Semantic Layer and Headless BI

The semantic layer’s power multiplies when exposed via APIs rather than locked inside a single BI tool. This is the headless BI pattern: your semantic layer becomes a metric service that any frontend can query. A React dashboard, a Slack bot, a scheduled email report, and an AI agent all consume the same governed metrics from the same API.

Cube.dev and dbt’s Semantic Layer API are the leading implementations. The key insight is that the semantic layer is infrastructure, not a feature of your BI tool. Decoupling it from visualization means you can swap BI frontends without redefining metrics, and you can serve metrics to applications that aren’t BI tools at all.
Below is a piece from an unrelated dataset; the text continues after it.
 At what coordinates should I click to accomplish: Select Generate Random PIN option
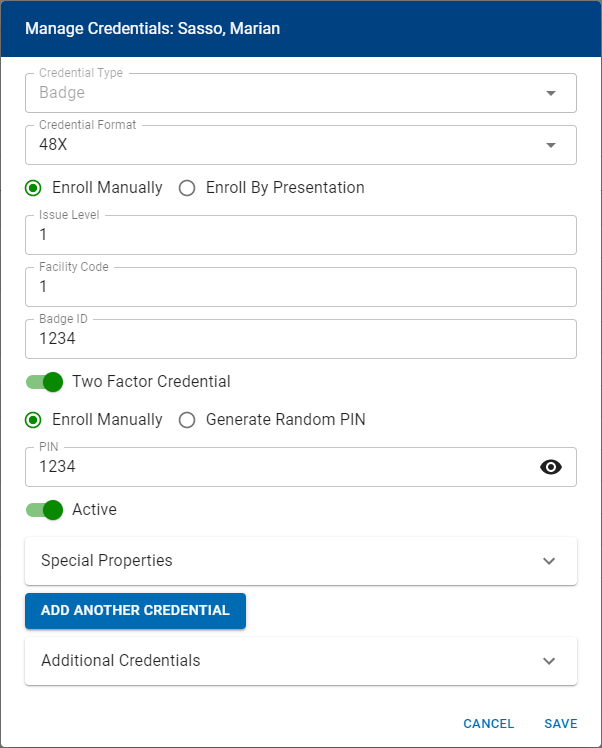pyautogui.click(x=187, y=420)
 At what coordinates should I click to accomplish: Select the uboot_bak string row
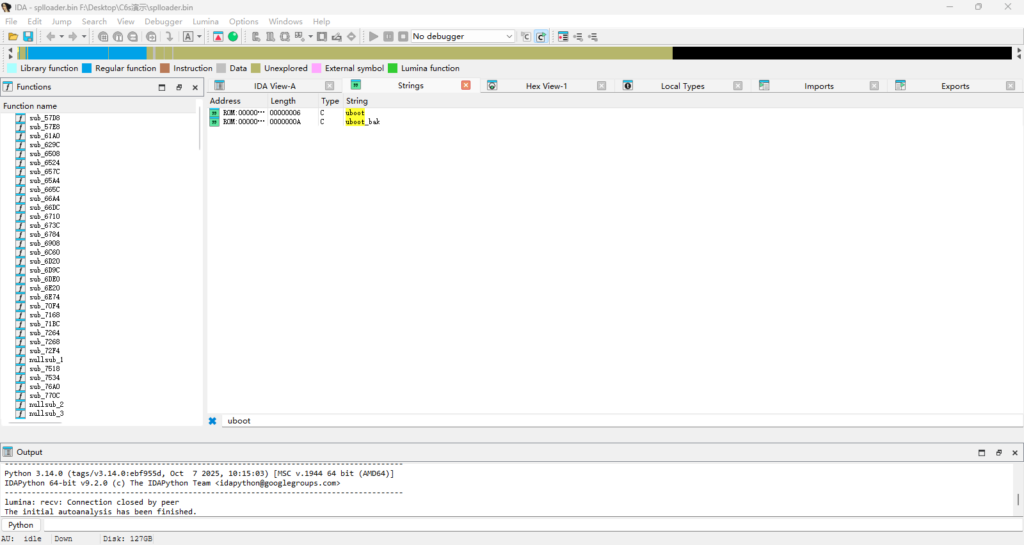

Properties of a mature implementation

  • Metric definitions in version control, reviewed via pull requests, with tests validating correctness
  • One canonical definition per metric — no parallel definitions across tools
  • Dimension hierarchies for drill-down without custom SQL
  • Access controls inherited from the warehouse permission model
  • API access for any downstream consumer, not just the BI tool
  • Documentation generated automatically from metric metadata

The hard work is organizational: reaching agreement on metric definitions, maintaining them as business logic evolves, and enforcing that all consumers query the semantic layer rather than writing ad-hoc SQL.